Contemporary evidence regarding the epidemiology of occupational asthma (OA) is limited.[5]

In the US, the incidence of OA is estimated to be 179 per million people per year.[6][7]​​ The estimated incidence is 20 to 40 per million people per year in the UK, and 187 per million per year in Finland.[8][9][10]​​ Differences in OA incidence may relate to variability in local industries, diagnostic criteria, and sources used to generate data, such as workers’ compensation sources, surveillance programmes, or population studies.

Approximately 13% to 16% of asthma in industrialised (or rapidly industrialising) countries can be attributed to occupational exposures.[11]​​[12]​​ In Zambia, a less industrialised country, only 6% of adult patients diagnosed with asthma were found to have OA.[13]​​

In Europe there has been a noted decline in the incidence of OA since 2000, with most of the decrease occurring prior to 2007.[14][15]​​ This is probably due to European strategic initiatives aimed at reducing exposures relevant to asthma.

The sex distribution of OA is mostly due to differences in occupations and, therefore, exposures experienced.[16]​ Greater exposure to cleaning products, textiles, and biological agents is reported in women. In contrast, men have a reported increased risk of asthma associated with flour and welding fumes.

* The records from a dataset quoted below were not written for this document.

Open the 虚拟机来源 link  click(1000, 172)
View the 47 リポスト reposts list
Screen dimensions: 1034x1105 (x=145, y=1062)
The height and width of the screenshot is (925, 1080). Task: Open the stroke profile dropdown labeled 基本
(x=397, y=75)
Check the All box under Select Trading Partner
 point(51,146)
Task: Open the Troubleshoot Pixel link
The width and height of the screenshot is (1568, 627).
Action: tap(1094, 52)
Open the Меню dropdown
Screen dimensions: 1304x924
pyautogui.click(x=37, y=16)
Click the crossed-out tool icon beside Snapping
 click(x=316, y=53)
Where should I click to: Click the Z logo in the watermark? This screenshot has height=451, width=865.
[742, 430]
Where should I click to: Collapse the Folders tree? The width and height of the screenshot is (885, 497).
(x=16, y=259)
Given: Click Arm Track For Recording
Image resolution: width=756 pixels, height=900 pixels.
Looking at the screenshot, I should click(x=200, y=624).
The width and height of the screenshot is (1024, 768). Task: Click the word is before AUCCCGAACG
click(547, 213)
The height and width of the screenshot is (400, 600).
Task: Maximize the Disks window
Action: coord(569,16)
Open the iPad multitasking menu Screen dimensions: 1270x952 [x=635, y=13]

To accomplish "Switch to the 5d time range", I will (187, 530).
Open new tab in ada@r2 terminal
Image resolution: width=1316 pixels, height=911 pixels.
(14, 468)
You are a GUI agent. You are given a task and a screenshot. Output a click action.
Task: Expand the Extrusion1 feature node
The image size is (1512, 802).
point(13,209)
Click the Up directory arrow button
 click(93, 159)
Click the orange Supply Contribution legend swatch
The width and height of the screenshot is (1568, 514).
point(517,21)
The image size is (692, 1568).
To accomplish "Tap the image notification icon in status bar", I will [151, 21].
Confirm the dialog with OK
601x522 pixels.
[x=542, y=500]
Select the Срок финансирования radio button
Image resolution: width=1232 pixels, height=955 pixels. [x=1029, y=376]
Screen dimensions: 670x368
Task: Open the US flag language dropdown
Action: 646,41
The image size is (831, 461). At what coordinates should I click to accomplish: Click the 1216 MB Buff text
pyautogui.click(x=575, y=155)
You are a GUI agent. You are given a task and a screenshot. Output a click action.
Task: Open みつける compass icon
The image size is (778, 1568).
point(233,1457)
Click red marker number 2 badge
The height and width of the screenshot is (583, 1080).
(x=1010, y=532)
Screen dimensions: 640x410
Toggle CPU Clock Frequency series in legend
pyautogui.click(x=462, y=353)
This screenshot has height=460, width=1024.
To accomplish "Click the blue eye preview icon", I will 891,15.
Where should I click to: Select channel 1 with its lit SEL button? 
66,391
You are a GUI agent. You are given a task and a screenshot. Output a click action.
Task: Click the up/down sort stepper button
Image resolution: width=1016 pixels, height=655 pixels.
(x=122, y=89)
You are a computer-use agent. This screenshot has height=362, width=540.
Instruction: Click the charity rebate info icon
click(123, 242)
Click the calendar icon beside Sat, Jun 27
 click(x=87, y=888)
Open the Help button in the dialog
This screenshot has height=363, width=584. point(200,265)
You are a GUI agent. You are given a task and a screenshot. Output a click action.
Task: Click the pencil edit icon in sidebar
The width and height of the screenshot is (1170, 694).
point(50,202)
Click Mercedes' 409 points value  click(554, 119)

Risk of OA is occupation- and exposure-dependent

Commonly reported at-risk occupations include animal health technology, health care, baking, car painting, nursing, woodwork, cleaning, and hairdressing.[8][9][10][17][18]​​[19][20][21][22]

Sensitiser-induced OA (caused by immunological stimuli) accounts for a significantly greater proportion of all cases of OA than irritant-induced OA (caused by non-immunological stimuli). More than 300 causes of sensitiser-induced OA have been reported.[23][24]​​ In some studies about 90% of all OA is attributed to sensitiser-induced OA.[25]​ In 2014-2018, in the UK, incidence of irritant-induced OA has been estimated to be 0.56 per million employed per year.[26]

Globally, the commonest causes of OA are diisocyanates and flour.[27][28][29]​ In North America, exposure to western red cedar is an important cause.[30]​ Reports indicate that cannabis production may be associated with respiratory tract symptoms, including OA.[31][32]

Many cases of irritant-induced asthma are related to corrosive acid or alkaline chemicals.[33]​ Acute symptomatic inhalation events such as fire, mixing of cleaning products, and chemical spills are associated with excess asthma risk.[9]